Great course, that onborading course. I have never ever seen one as good.

doronunu on Dec. 16, 2019

Where can i find the img files In to keep tracking this course?

Dan Bader RP Team on Dec. 16, 2019

@doronunu: When you go back to the first lesson in the course you’ll see a link where you can download the sample project as a zip file. The zip also includes the example images. Hope this helps you out :)

Lokman on Jan. 3, 2020

Actually how big img size we can add to our website?

Martin Breuss RP Team on Jan. 4, 2020

@VeLoct84 I am not aware of a size limit for images that you are displaying like this. You can think of them as images stored on your disk, and displayed in the browser with the help of Django.

Larger image sizes will, however, impact the performance of your website, especially when you are hosting it online. That’s because the users will need to receive more data over the network which means that the loading times of your site will be slower.

Lokman on Jan. 4, 2020

Larger image sizes will, however, impact the performance of your website, especially when you are hosting it online.

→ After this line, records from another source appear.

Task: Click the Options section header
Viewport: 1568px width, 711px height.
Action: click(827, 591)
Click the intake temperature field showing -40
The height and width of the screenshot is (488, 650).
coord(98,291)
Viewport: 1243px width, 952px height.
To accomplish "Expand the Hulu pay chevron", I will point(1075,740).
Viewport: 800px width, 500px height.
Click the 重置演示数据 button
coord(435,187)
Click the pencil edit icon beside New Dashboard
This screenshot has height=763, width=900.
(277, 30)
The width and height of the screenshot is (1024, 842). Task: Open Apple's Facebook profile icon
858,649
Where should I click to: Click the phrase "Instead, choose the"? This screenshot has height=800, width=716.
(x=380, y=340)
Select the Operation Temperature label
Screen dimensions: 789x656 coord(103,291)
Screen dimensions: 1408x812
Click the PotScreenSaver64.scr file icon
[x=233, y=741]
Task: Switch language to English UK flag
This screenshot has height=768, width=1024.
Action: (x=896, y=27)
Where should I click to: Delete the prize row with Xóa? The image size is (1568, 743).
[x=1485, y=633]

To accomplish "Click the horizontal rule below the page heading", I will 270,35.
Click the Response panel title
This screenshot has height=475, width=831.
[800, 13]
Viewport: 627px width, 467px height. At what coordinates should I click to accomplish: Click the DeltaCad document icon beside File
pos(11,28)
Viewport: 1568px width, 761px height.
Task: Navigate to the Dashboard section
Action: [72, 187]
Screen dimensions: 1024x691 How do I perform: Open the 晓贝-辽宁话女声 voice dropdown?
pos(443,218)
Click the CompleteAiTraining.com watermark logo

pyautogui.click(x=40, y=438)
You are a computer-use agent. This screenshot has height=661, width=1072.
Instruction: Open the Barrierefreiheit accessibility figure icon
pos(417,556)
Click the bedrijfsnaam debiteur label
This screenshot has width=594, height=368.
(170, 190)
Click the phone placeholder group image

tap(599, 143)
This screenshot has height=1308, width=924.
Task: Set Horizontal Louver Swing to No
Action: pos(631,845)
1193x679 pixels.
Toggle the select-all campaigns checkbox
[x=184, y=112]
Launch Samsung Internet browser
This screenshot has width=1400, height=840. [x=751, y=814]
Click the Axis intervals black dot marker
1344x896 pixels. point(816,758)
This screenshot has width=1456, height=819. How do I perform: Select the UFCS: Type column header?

That’s because the users will need to receive more data over the network which means that the loading times of your site will be slower.

Thanks for the explanation!

Amit kumra on Jan. 6, 2020

i am not able to create an object of Projeect class as i am working with command line console in windows and in Atom unable to work with Atom console.Kindly escalate the solution.

Martin Breuss RP Team on Jan. 7, 2020

Hello @Amit kumra. It is difficult to diagnose your issue and provide helpful tips without more information.

Can you describe what problem you are running into? Is there any feedback from your command line when attempting to create the object?

As some general tips:

  • Make sure you are working in an activated virtual environment where you have Django installed
  • Start the shell session with python manage.py shell
  • When creating the object, make sure you’re providing all the necessary information

Hope that helps, otherwise please describe in detail what you are doing and what is currently not working, as well as any error messages and exceptions you are receiving.

dinu on Feb. 26, 2020

Path for image is specified as “projects/img”. Shoudln’t it be “static/projects/img” instead.

Ricky White RP Team on Feb. 27, 2020

Hi Dinu. You don’t need to put static at the start of your paths in this case, as Django knows to look for files and images there by default. This is because you will have STATIC_URL set in your settings.py file which tells it the base directory for all static file. Hope that helps.